JOURNAL/nrgr/04.03/01300535-202605000-00041/figure1/v/2025-10-21T121913Z/r/image-tiff Glaucoma is characterized by chronic progressive optic nerve damage and retinal ganglion cell death. Although extensive research has been conducted on neuroprotection for retinal ganglion cells, there is still no treatment for clinical use. Recent evidence shows that extracellular vesicles isolated from a variety of stem cells are efficacious in retinal ganglion cell neuroprotection. In this study, we tested the novel extracellular vesicle source of the retinal progenitor R-28 cell line in vitro and in vivo . We isolated and characterized extracellular vesicles from R-28 cells and tested their therapeutic efficacy in terms of retinal ganglion cell survival in vitro and in an in vivo glaucoma model, measuring retinal ganglion cell survival and preservation of their axons.

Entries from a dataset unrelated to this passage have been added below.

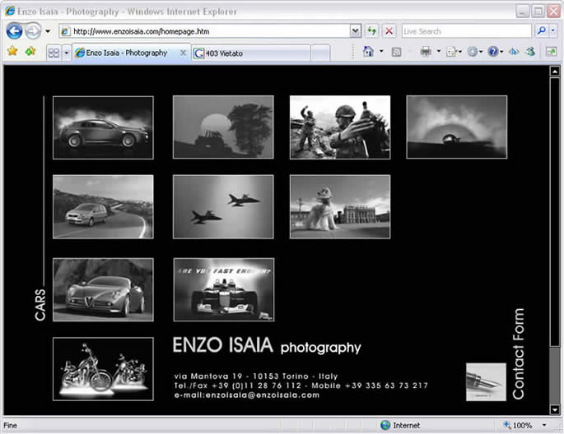The height and width of the screenshot is (434, 564).
Task: Open the Formula 1 race car thumbnail
Action: click(x=223, y=289)
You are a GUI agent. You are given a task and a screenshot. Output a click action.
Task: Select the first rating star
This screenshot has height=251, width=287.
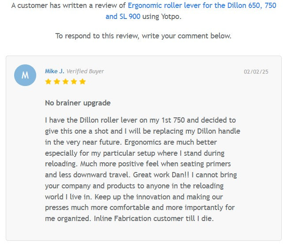tap(48, 82)
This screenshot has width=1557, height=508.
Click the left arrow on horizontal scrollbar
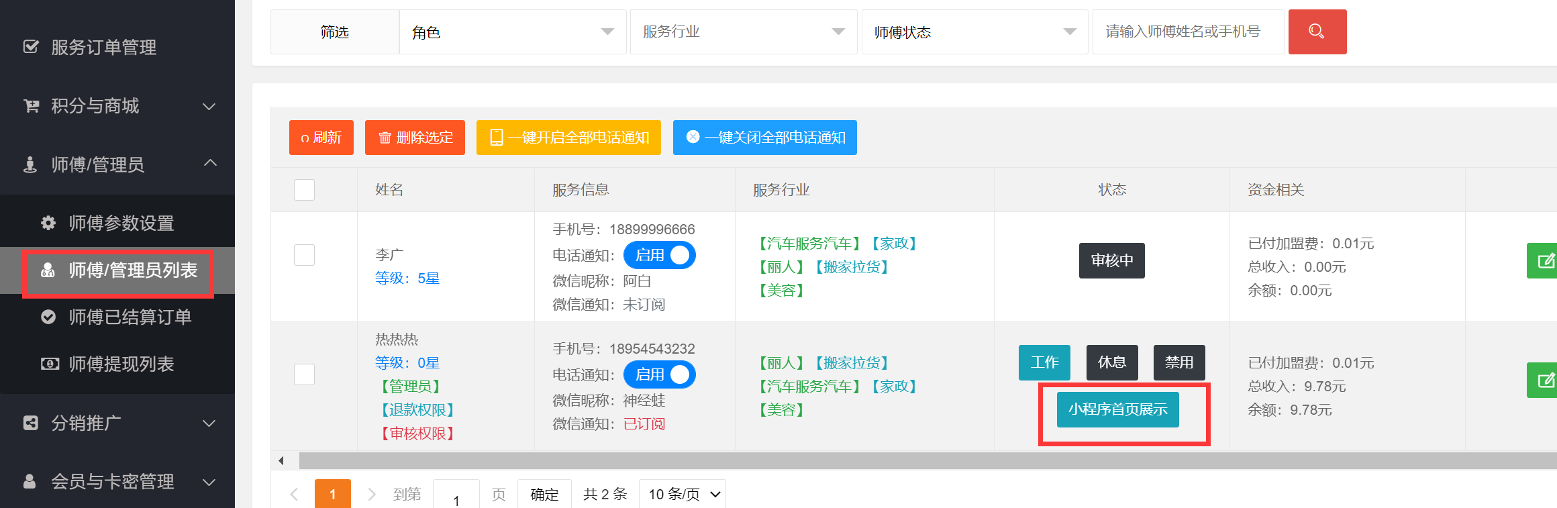[x=281, y=460]
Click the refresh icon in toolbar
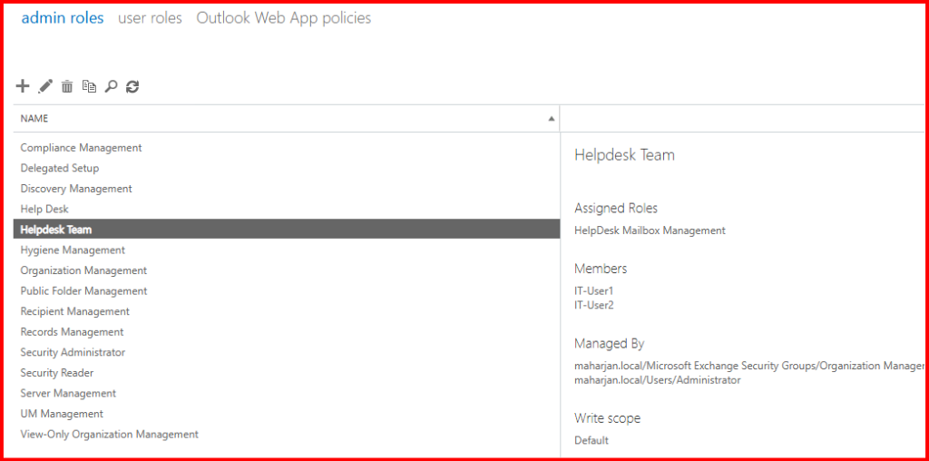 pos(132,86)
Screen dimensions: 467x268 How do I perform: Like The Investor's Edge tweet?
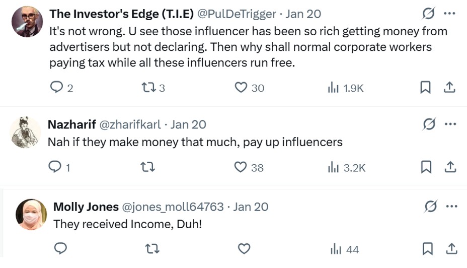pos(242,88)
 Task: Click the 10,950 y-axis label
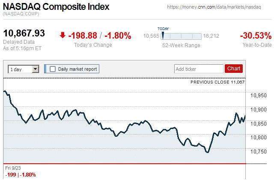[258, 96]
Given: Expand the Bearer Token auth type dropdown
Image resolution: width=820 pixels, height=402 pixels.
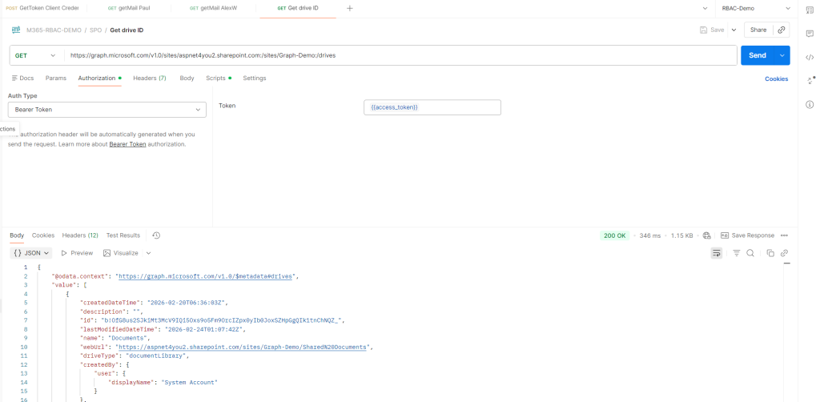Looking at the screenshot, I should (x=107, y=109).
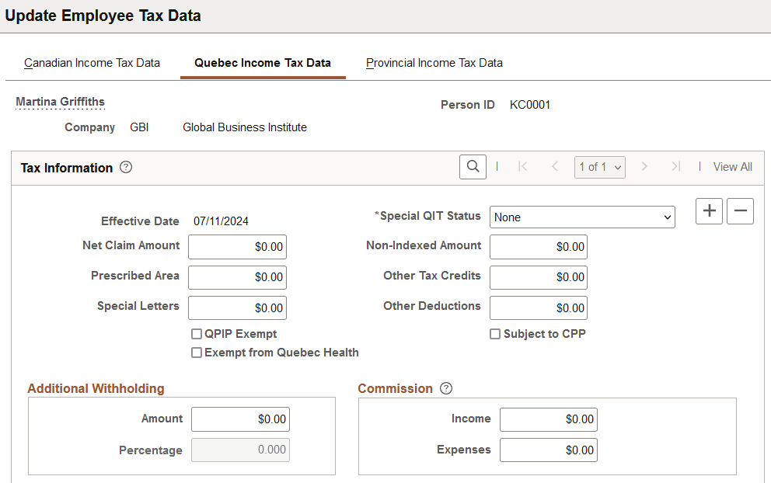Open the Special QIT Status dropdown
Screen dimensions: 771x483
[x=581, y=217]
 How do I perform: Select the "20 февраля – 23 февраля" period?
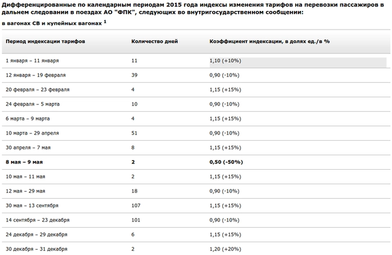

Additionally, we tested extracellular vesicles for their neuroprotective capacity in retinal ganglion cells differentiated from human embryonic stem cells. Finally, we investigated miRNA changes in retinal ganglion cells with R-28 extracellular vesicle treatment, and predicted possible pathways that may be modulated. R-28 extracellular vesicles improved retinal ganglion cell survival but failed to preserve axons significantly. Moreover, the results also illustrated the neuroprotection of R-28 extracellular vesicles on human retinal ganglion cells. Finally, we also showed changes in hsa-miRNA-4443, hsa-miRNA-216a-5p, hsa-let-7e-5p, hsa-miRNA-374b-5p, hsa-miRNA-331-3p, and hsa-miRNA-421 expressions, which may have neuroprotective potential on retinal ganglion cell degeneration. This study will pave the way for miRNA and extracellular vesicle-based neuroprotective therapies for glaucoma.